Foreign Minister Prof G. L. Peiris is scheduled to be in London this week starting from tomorrow (25) for a series of events including the launching the Sri Lanka-UK Chamber of Commerce, diplomatic sources said

During his stay in London from Monday to Thursday (28), Prof Peiris is to meet his UK counterpart Secretary of State for Foreign, Commonwealth and Development Affairs and Minister for Women and Equalities, Elizabeth Truss and Members of the Houses of Parliament and Lord Naseby.
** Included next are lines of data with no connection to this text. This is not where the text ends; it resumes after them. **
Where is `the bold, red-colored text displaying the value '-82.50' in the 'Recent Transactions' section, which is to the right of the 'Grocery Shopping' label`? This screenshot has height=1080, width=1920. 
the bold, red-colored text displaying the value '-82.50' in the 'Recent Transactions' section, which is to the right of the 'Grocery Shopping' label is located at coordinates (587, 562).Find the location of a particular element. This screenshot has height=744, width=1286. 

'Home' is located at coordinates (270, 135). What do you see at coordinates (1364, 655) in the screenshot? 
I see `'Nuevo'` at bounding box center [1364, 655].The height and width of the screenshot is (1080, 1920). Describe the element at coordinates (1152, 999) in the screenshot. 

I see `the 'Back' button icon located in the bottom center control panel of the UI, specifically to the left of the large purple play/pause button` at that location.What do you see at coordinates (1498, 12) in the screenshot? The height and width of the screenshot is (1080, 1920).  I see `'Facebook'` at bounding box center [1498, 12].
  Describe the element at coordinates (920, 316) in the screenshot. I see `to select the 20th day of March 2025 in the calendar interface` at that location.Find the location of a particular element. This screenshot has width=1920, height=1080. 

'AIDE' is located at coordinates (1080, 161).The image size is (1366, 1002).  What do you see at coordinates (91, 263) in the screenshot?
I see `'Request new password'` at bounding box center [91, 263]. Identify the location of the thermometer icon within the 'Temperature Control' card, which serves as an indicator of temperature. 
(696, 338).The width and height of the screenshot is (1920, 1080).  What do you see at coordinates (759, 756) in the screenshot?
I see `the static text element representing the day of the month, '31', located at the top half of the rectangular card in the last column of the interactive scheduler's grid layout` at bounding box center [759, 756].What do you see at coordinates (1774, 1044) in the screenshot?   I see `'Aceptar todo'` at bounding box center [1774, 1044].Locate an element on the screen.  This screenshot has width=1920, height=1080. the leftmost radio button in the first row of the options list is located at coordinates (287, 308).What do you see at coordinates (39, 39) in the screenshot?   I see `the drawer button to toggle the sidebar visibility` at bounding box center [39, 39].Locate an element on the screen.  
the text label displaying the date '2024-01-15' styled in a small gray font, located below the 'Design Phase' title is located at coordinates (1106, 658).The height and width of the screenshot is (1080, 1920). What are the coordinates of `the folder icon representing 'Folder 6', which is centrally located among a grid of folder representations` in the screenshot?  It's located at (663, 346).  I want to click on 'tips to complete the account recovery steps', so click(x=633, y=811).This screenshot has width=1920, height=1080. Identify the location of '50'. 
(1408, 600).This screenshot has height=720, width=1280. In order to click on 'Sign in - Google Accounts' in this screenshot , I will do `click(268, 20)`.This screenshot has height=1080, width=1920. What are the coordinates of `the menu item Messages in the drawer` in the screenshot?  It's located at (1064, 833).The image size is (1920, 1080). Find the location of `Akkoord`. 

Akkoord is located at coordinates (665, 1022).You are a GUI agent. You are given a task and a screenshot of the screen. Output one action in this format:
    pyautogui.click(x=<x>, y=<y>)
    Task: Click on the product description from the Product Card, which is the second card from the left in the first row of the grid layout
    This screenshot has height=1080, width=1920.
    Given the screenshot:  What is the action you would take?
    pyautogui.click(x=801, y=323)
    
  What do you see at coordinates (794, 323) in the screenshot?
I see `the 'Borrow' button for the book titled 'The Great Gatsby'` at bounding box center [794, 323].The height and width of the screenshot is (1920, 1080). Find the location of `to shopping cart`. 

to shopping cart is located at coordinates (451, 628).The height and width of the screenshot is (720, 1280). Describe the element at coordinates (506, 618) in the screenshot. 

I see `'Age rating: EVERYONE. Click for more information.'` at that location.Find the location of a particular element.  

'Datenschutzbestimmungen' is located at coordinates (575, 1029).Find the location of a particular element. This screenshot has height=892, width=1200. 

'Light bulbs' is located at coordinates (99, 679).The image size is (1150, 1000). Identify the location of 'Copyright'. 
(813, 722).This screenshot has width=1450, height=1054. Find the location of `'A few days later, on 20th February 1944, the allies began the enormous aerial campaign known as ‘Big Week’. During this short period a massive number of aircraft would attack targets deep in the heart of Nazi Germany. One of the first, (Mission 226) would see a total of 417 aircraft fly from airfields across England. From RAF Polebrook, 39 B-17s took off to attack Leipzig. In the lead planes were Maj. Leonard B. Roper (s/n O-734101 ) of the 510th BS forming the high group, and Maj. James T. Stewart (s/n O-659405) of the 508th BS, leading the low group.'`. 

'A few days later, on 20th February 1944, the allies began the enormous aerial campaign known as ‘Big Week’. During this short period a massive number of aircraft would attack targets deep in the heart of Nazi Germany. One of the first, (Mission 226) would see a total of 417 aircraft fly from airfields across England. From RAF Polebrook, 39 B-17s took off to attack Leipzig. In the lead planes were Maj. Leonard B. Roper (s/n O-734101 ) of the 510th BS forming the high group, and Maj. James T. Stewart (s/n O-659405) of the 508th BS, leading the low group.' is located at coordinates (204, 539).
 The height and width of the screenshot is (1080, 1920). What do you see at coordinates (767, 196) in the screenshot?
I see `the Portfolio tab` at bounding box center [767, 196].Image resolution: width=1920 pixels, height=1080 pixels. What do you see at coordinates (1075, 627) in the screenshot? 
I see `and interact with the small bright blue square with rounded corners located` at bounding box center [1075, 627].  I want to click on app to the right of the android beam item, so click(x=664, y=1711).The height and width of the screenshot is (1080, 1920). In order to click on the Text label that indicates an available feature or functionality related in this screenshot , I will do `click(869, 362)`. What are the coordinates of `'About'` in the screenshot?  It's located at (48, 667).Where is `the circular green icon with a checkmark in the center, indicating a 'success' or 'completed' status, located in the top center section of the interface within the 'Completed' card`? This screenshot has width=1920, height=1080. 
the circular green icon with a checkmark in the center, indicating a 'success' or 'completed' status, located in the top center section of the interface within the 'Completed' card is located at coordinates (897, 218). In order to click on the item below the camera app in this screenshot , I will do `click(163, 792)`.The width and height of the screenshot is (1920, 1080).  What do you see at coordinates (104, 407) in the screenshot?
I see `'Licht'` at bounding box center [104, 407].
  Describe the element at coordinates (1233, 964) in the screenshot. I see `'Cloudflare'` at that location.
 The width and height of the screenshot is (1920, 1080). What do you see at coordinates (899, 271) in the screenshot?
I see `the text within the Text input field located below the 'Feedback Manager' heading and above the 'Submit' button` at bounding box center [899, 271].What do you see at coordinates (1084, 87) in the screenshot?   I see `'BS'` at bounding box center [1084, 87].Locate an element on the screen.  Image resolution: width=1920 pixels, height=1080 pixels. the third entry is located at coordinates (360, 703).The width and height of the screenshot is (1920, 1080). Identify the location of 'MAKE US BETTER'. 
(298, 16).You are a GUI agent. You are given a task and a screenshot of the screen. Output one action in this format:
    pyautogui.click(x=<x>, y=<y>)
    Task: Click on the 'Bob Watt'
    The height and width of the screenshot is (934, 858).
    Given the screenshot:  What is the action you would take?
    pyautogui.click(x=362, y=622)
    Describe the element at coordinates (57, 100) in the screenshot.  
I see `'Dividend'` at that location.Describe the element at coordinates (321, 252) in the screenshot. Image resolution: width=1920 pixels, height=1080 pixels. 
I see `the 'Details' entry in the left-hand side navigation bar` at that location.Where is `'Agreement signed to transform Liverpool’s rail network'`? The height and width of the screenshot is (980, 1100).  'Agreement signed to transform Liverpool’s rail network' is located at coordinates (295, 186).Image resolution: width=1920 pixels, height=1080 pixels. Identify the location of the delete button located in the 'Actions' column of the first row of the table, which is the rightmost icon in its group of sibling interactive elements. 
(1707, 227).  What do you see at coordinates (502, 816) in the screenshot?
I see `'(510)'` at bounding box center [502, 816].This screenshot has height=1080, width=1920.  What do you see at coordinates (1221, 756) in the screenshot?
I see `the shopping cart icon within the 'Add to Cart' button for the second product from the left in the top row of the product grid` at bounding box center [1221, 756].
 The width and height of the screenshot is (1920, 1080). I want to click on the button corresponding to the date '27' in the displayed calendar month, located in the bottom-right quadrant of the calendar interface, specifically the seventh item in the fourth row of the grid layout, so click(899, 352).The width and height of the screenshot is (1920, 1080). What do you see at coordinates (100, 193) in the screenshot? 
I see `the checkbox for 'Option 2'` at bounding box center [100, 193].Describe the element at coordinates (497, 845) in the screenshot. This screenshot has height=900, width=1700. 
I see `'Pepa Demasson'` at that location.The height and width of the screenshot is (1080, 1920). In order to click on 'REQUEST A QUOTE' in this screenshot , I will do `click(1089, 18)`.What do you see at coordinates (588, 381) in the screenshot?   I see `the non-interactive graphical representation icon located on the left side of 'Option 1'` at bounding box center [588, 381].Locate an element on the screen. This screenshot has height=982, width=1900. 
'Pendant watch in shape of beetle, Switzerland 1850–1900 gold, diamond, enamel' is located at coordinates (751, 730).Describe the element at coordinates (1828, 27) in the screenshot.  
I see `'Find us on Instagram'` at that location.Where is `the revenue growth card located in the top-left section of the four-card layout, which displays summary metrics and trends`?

Sources said that it would be Prof Peiris’ first visit to London after assuming the duties as the Minister of Foreign Affairs.

The launch of the Sri Lanka – United Kingdom Chamber of Commerce is scheduled to be presided over by HSBC bank. Lord Davies of Abersoch, the UK Prime Minister’s Trade Envoy to Sri Lanka and a host of invitees including the representatives of the London Stock Exchange and De La Rue. The new Chamber is to be registered with both British Chamber of Commerce and the UK Companies House.

Prof Peiris is expected to complete his London visit on Thursday (28) and then to proceed to Glasgow to attend the UN Climate Change Conference (COP26) which is scheduled to begin next Sunday (31).